A machine code analyzer is a program that takes a small snippet of assembly code and simulates its execution on a particular microarchitecture using information available to compilers, and outputs the latency and throughput of the whole block, as well as cycle-perfect utilization of various resources within the CPU.
#Using llvm-mca
There are many different machine code analyzers, but I personally prefer llvm-mca
, which you can probably install via a package manager together with clang
. You can also access it through a web-based tool called UICA or in the Compiler Explorer by selecting “Analysis” as the language.
What llvm-mca
does is it runs a set number of iterations of a given assembly snippet and computes statistics about the resource usage of each instruction, which is useful for finding out where the bottleneck is.
We will consider the array sum as our simple example:
loop:
addl (%rax), %edx
addq $4, %rax
cmpq %rcx, %rax
jne loop
Here is its analysis with llvm-mca
for the Skylake microarchitecture:
Iterations: 100
Instructions: 400
Total Cycles: 108
Total uOps: 500
Dispatch Width: 6
uOps Per Cycle: 4.63
IPC: 3.70
Block RThroughput: 0.8
First, it outputs general information about the loop and the hardware:
- It “ran” the loop 100 times, executing 400 instructions in total in 108 cycles, which is the same as executing $\frac{400}{108} \approx 3.7$ instructions per cycle on average (IPC).
- The CPU is theoretically capable of executing up to 6 instructions per cycle (dispatch width).
- Each cycle in theory can be executed in 0.8 cycles on average (block reciprocal throughput).
- The “uOps” here are the micro-operations that the CPU splits each instruction into (e.g., fused load-add is composed of two uOps).
Then it proceeds to give information about each individual instruction:
Instruction Info:
[1]: uOps
[2]: Latency
[3]: RThroughput
[4]: MayLoad
[5]: MayStore
[6]: HasSideEffects (U)
[1] [2] [3] [4] [5] [6] Instructions:
2 6 0.50 * addl (%rax), %edx
1 1 0.25 addq $4, %rax
1 1 0.25 cmpq %rcx, %rax
1 1 0.50 jne -11
There is nothing there that there isn’t in the instruction tables:
- how many uOps each instruction is split into;
- how many cycles each instruction takes to complete (latency);
- how many cycles each instruction takes to complete in the amortized sense (reciprocal throughput), considering that several copies of it can be executed simultaneously.

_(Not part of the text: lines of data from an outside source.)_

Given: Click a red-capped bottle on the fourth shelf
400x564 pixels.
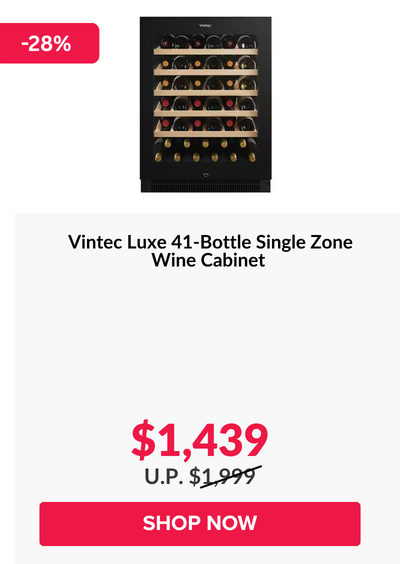Looking at the screenshot, I should [x=197, y=104].
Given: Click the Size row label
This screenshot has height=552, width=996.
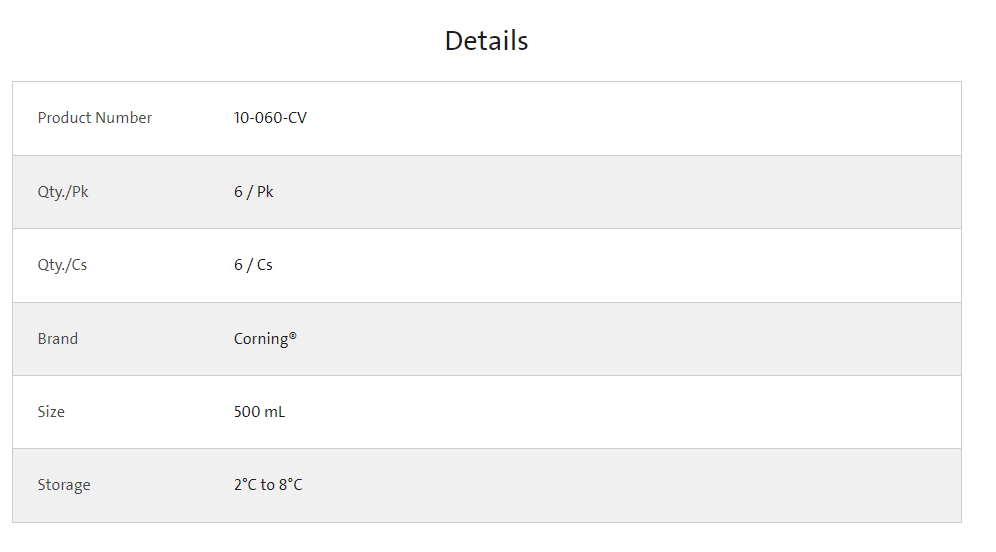Looking at the screenshot, I should tap(51, 412).
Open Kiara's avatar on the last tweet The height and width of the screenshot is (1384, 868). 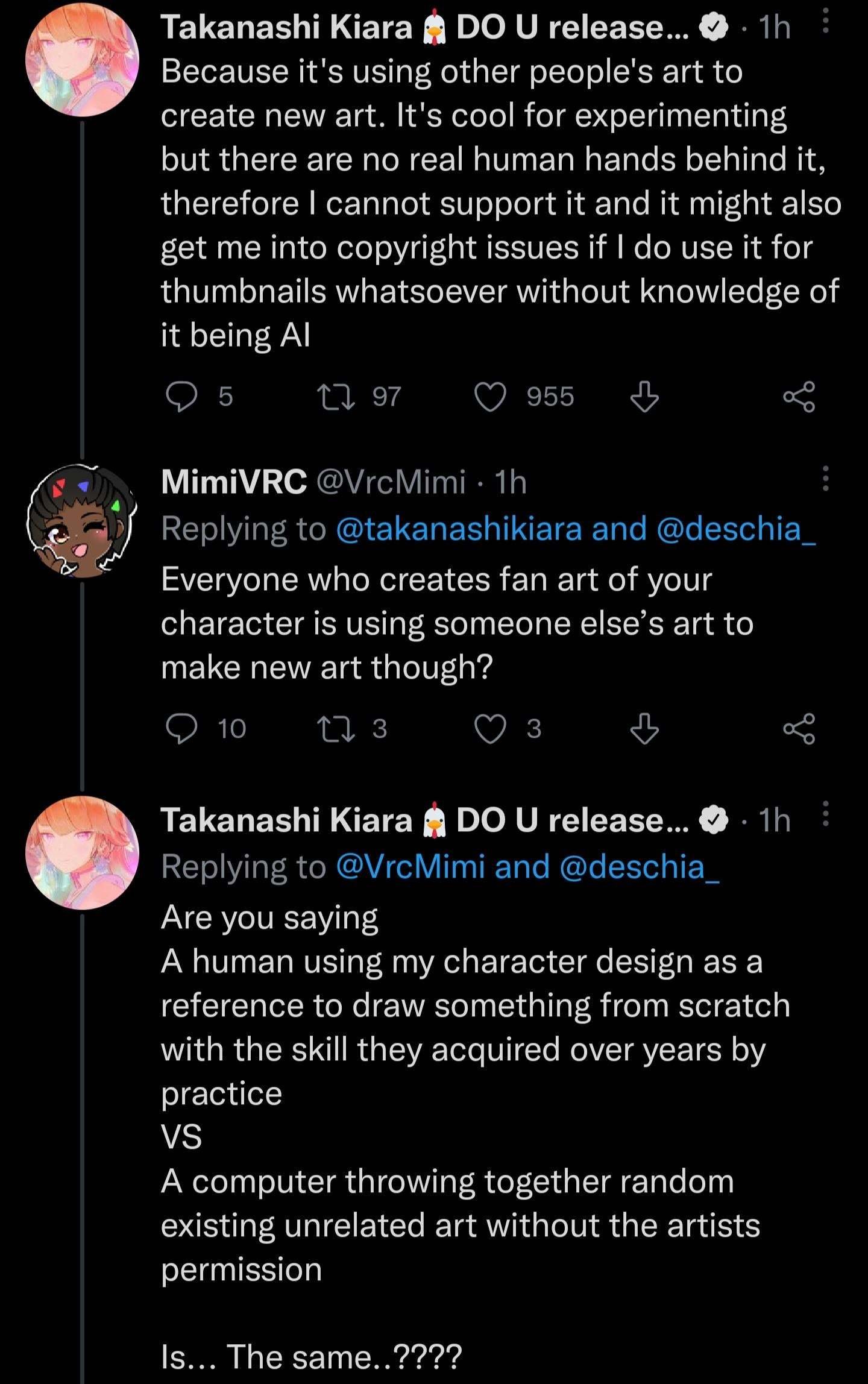(82, 852)
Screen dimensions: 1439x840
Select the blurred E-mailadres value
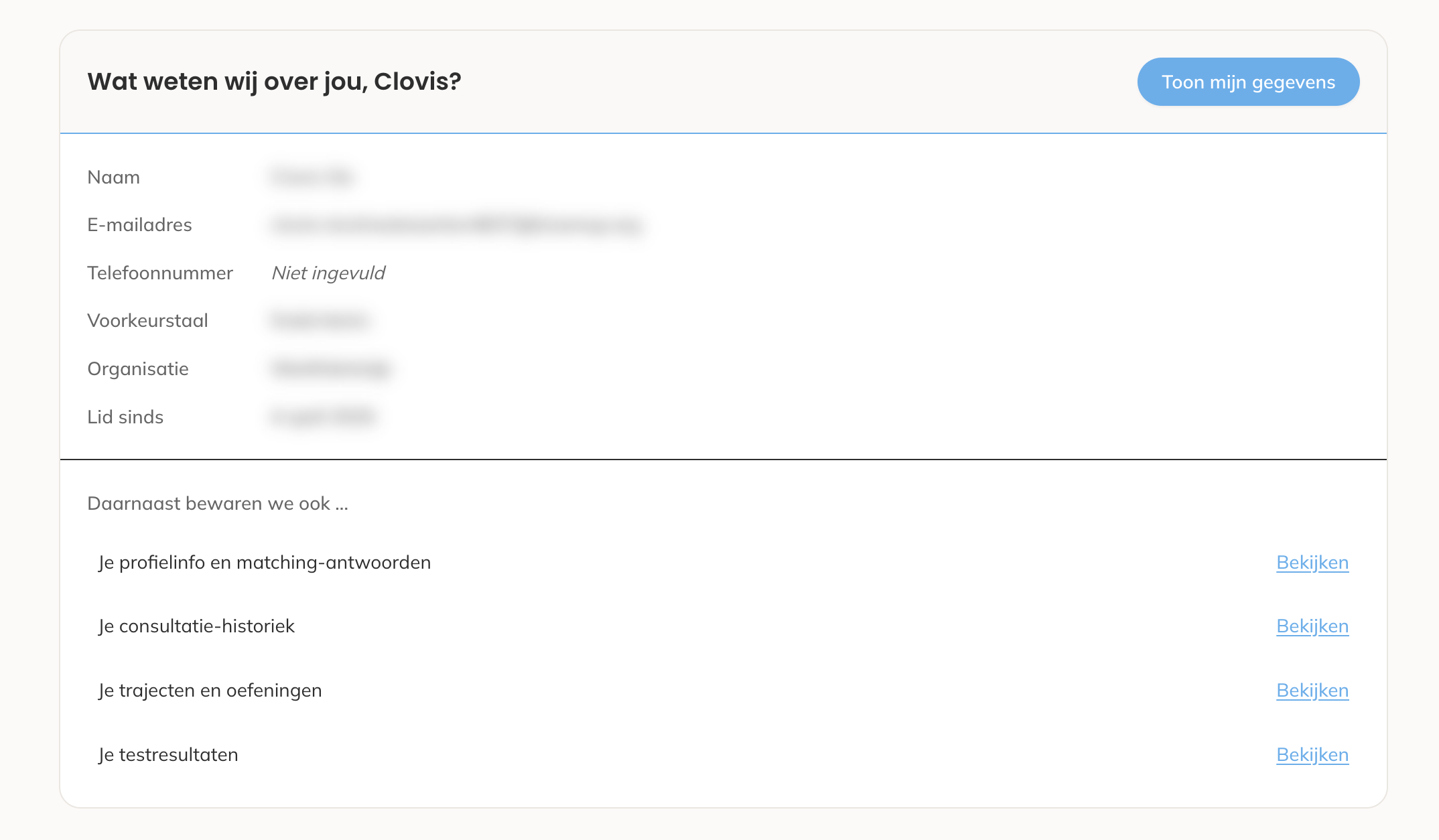[458, 225]
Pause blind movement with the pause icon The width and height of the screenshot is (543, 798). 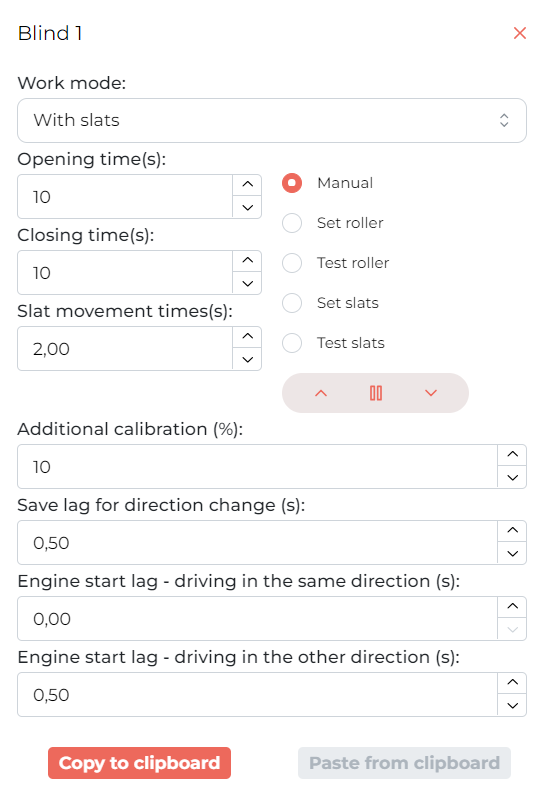pos(376,393)
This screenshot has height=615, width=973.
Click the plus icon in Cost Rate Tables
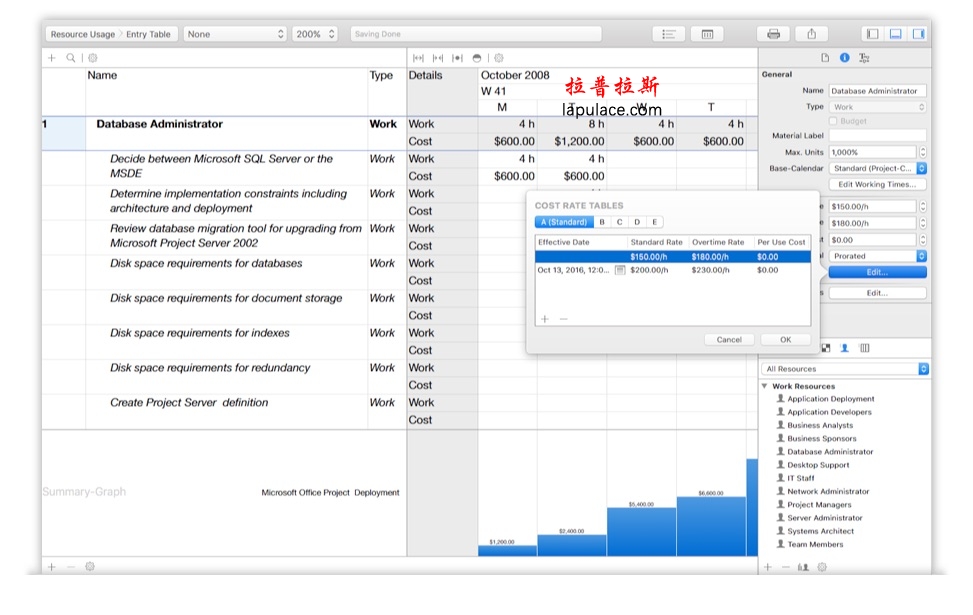click(545, 319)
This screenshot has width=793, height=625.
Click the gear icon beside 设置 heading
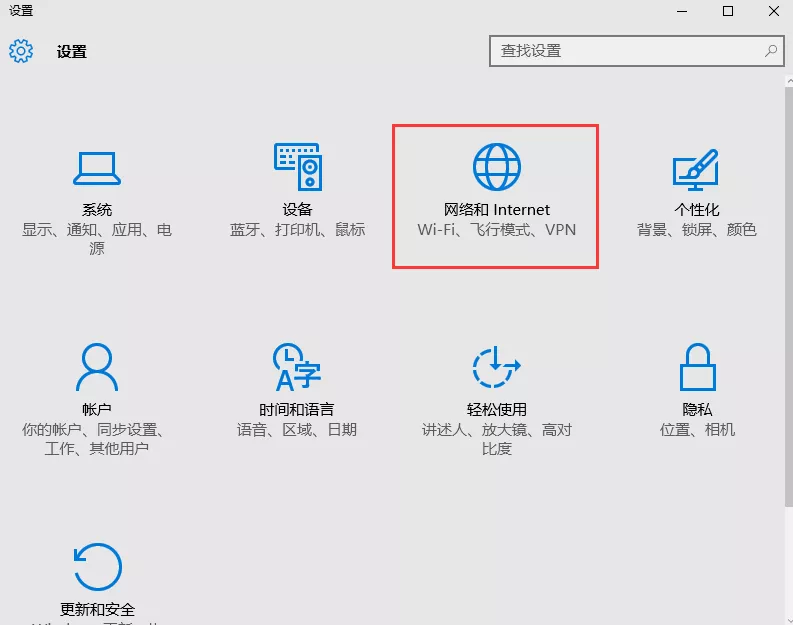(21, 51)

Then it outputs probably the most important part — which instructions are executing when and where:
Resource pressure by instruction:
[0] [1] [2] [3] [4] [5] [6] [7] [8] [9] Instructions:
- - 0.01 0.98 0.50 0.50 - - 0.01 - addl (%rax), %edx
- - - - - - - 0.01 0.99 - addq $4, %rax
- - - 0.01 - - - 0.99 - - cmpq %rcx, %rax
- - 0.99 - - - - - 0.01 - jne -11
As the contention for execution ports causes structural hazards, ports often become the bottleneck for throughput-oriented loops, and this chart helps diagnose why. It does not give you a cycle-perfect Gantt chart of something like that, but it gives you the aggregate statistics of the execution ports used for each instruction, which lets you find which one is overloaded.